TASK DIRECTIONS:
The records appear below. Set down exactly each line from the one that contains "Given: Open the notifications bell icon" through the last, both included.

Stored items
______
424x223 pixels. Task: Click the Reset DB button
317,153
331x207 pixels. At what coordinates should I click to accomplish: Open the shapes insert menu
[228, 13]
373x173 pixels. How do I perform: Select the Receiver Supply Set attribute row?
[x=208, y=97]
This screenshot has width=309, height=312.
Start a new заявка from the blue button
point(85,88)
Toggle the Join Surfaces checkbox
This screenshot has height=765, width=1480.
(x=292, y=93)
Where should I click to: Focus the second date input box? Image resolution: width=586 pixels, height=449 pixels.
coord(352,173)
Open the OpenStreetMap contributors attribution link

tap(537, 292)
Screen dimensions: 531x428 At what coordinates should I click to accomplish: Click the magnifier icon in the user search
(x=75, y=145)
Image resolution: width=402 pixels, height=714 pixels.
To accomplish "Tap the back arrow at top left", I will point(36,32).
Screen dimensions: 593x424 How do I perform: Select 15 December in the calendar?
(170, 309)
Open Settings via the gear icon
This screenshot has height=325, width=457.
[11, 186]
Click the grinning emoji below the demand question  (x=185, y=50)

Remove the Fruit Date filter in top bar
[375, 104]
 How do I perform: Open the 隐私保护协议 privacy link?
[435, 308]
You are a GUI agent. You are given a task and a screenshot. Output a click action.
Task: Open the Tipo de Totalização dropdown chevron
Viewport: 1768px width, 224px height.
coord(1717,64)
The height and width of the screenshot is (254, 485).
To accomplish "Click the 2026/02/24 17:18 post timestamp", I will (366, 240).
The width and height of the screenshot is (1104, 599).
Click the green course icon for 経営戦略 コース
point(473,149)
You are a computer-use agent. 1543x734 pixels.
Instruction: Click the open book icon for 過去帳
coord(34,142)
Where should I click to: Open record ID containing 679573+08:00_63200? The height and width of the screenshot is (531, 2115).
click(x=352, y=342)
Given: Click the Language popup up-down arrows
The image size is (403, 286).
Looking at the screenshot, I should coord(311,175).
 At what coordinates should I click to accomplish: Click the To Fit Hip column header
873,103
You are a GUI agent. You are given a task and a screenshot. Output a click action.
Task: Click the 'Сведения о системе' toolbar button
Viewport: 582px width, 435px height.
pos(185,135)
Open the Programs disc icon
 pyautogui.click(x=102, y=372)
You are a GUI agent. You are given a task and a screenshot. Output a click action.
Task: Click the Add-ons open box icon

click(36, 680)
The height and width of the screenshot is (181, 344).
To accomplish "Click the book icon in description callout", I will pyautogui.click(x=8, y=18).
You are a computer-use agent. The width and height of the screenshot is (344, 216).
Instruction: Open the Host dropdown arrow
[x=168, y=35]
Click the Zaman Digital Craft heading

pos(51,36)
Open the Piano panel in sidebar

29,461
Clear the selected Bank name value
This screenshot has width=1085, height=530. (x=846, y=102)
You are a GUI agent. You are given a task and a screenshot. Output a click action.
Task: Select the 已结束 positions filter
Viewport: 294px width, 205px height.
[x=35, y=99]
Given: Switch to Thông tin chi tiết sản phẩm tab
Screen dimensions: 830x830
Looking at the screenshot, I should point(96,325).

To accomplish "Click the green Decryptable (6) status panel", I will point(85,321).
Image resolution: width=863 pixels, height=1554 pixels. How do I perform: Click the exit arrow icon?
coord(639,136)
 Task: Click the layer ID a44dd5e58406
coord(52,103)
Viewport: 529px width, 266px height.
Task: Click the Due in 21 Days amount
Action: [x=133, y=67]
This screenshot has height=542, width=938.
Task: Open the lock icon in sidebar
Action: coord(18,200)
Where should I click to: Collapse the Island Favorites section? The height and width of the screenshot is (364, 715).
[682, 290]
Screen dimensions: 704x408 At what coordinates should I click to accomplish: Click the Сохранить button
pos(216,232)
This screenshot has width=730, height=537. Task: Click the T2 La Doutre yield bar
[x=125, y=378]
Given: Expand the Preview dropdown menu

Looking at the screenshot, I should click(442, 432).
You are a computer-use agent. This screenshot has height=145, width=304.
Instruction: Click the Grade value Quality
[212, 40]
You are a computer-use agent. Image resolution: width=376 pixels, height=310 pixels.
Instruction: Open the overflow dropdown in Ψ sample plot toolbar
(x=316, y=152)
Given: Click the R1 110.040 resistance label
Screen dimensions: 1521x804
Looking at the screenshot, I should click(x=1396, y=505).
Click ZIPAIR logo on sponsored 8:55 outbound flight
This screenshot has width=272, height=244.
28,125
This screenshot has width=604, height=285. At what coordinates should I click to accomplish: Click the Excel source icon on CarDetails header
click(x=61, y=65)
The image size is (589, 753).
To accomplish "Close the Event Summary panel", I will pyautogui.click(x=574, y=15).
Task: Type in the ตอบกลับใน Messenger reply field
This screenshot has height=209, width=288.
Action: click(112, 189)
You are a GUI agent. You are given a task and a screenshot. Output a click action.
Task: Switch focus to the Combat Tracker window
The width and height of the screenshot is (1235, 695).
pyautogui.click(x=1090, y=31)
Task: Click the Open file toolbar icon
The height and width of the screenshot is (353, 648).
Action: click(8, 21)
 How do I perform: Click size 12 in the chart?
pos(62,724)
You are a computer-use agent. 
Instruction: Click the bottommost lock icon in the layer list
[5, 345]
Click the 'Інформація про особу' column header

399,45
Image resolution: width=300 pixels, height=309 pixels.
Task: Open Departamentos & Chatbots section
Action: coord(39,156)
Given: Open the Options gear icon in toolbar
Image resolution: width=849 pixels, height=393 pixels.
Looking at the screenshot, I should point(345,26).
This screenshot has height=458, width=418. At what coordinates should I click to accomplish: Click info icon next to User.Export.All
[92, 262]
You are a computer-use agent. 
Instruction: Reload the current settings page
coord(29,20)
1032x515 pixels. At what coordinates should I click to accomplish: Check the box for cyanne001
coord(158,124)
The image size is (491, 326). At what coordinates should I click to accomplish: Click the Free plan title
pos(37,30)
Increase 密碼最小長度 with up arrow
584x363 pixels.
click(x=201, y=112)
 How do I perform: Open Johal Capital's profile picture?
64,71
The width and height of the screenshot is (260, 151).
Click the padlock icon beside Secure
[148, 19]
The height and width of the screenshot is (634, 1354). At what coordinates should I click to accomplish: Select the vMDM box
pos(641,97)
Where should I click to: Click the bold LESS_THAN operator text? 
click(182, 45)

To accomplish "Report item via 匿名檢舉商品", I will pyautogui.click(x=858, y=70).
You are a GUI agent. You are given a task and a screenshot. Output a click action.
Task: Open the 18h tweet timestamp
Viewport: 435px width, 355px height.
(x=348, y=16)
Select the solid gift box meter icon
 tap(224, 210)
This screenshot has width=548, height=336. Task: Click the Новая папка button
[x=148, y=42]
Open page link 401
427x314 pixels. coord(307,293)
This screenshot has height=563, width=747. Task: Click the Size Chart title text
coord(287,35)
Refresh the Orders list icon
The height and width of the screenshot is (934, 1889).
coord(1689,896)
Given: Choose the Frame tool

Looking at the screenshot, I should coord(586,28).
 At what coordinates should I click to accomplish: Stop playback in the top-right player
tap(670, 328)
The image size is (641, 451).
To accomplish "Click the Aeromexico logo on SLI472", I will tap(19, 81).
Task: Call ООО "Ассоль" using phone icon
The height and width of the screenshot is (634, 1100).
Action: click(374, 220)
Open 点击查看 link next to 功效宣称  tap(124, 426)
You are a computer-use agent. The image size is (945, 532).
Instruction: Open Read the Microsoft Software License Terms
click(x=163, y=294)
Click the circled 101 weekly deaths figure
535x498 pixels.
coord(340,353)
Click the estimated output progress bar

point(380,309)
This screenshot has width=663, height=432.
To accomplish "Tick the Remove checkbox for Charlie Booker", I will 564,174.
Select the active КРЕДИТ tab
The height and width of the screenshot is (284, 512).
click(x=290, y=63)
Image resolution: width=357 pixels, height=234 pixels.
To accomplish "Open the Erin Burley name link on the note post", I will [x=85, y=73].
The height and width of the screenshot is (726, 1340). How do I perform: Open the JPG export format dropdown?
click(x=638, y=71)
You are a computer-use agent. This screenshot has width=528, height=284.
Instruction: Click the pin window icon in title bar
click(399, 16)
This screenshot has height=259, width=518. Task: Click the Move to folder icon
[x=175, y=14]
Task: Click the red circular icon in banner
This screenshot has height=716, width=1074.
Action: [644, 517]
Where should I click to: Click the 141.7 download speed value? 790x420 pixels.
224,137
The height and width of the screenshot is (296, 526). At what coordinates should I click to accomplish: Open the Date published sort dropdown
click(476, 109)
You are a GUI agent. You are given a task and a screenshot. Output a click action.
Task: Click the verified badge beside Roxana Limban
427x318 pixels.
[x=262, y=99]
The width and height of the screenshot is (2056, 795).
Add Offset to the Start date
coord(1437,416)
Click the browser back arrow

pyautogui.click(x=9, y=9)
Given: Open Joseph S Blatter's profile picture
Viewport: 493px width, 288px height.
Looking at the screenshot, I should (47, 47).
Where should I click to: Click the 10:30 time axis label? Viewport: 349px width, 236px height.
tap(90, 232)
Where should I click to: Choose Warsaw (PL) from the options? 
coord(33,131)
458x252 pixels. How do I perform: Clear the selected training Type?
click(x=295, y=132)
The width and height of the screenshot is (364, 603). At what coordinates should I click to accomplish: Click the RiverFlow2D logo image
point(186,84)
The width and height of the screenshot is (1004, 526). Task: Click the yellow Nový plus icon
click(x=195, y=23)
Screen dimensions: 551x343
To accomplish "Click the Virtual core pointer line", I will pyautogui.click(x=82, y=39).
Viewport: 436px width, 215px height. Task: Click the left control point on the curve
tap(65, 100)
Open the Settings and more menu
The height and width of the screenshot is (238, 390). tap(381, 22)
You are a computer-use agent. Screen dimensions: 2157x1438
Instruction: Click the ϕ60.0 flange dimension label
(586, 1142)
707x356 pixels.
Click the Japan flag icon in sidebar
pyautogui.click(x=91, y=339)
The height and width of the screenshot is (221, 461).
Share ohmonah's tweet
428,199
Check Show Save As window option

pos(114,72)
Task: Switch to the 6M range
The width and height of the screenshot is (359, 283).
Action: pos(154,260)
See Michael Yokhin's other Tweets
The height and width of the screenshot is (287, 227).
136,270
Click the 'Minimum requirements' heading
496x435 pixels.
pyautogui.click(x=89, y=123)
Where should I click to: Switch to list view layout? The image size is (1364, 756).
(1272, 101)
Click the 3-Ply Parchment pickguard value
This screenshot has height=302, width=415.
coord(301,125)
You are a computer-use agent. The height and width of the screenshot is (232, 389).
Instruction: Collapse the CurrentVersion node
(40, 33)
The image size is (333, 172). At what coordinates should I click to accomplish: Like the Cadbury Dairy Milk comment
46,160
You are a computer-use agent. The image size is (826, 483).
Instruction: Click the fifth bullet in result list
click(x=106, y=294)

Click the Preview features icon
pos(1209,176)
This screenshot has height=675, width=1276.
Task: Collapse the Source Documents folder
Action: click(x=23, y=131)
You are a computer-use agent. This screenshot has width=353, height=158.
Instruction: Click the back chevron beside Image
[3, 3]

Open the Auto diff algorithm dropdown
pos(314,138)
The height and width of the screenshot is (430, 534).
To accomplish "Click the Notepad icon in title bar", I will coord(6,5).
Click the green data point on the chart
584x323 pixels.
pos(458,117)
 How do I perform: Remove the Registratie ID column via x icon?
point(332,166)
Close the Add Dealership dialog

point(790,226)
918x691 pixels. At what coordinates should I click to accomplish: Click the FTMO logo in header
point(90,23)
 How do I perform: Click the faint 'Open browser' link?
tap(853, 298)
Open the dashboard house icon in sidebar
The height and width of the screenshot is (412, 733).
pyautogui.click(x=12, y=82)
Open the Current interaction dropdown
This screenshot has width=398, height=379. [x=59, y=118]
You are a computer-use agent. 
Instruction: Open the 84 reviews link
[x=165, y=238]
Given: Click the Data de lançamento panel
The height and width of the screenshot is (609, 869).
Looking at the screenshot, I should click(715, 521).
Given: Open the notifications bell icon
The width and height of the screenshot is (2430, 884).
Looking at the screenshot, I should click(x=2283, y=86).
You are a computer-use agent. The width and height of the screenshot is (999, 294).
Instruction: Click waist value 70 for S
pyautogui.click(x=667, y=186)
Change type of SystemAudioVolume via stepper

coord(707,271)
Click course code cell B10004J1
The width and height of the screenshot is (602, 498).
______
OUTPUT OF THE TASK:
Given: Open the notifications bell icon
The width and height of the screenshot is (2430, 884).
Looking at the screenshot, I should click(x=2283, y=86).
You are a computer-use agent. The width and height of the screenshot is (999, 294).
Instruction: Click waist value 70 for S
pyautogui.click(x=667, y=186)
Change type of SystemAudioVolume via stepper

coord(707,271)
Click course code cell B10004J1
The width and height of the screenshot is (602, 498).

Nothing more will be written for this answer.